- What the exercise asks -
Below are some records. Return exactly the lines from the one with "Click the speaker" to the one with "Click the empty", and nothing else.

[Saved entries]
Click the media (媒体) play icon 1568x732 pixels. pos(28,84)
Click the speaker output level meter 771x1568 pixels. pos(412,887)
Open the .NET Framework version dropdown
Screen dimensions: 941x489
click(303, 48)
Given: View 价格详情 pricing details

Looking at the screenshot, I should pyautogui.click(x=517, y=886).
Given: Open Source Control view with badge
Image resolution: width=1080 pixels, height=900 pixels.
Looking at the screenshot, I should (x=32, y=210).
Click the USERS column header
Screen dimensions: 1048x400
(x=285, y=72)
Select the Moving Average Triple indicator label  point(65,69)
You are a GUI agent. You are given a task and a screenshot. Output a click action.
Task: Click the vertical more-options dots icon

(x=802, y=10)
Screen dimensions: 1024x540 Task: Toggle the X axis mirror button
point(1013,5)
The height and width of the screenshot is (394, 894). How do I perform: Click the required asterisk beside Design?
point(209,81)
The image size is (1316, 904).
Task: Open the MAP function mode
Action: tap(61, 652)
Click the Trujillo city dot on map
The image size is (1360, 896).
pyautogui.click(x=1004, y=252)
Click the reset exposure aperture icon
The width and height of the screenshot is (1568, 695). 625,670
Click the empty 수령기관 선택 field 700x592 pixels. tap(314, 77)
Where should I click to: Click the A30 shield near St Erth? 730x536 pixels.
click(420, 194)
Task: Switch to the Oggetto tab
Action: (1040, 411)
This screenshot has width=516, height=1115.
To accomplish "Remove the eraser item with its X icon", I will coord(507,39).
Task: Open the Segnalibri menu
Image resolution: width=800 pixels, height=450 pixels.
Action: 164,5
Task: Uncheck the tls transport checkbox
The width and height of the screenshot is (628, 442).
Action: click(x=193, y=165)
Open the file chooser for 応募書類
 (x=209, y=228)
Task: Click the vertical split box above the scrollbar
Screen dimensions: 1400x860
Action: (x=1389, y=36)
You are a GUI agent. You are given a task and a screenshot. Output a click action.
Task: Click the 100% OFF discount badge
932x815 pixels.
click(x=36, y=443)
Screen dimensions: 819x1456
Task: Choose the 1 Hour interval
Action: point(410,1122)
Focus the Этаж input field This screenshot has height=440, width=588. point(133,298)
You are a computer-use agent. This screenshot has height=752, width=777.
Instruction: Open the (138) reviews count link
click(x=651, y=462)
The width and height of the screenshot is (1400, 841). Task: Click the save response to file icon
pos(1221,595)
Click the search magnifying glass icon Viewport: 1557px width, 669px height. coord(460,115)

- Task answer -
Click the speaker output level meter 771x1568 pixels. pos(412,887)
Open the .NET Framework version dropdown
Screen dimensions: 941x489
click(303, 48)
Given: View 价格详情 pricing details

Looking at the screenshot, I should pyautogui.click(x=517, y=886).
Given: Open Source Control view with badge
Image resolution: width=1080 pixels, height=900 pixels.
Looking at the screenshot, I should (x=32, y=210).
Click the USERS column header
Screen dimensions: 1048x400
(x=285, y=72)
Select the Moving Average Triple indicator label  point(65,69)
You are a GUI agent. You are given a task and a screenshot. Output a click action.
Task: Click the vertical more-options dots icon

(x=802, y=10)
Screen dimensions: 1024x540 Task: Toggle the X axis mirror button
point(1013,5)
The height and width of the screenshot is (394, 894). How do I perform: Click the required asterisk beside Design?
point(209,81)
The image size is (1316, 904).
Task: Open the MAP function mode
Action: tap(61, 652)
Click the Trujillo city dot on map
The image size is (1360, 896).
pyautogui.click(x=1004, y=252)
Click the reset exposure aperture icon
The width and height of the screenshot is (1568, 695). 625,670
Click the empty 수령기관 선택 field 700x592 pixels. tap(314, 77)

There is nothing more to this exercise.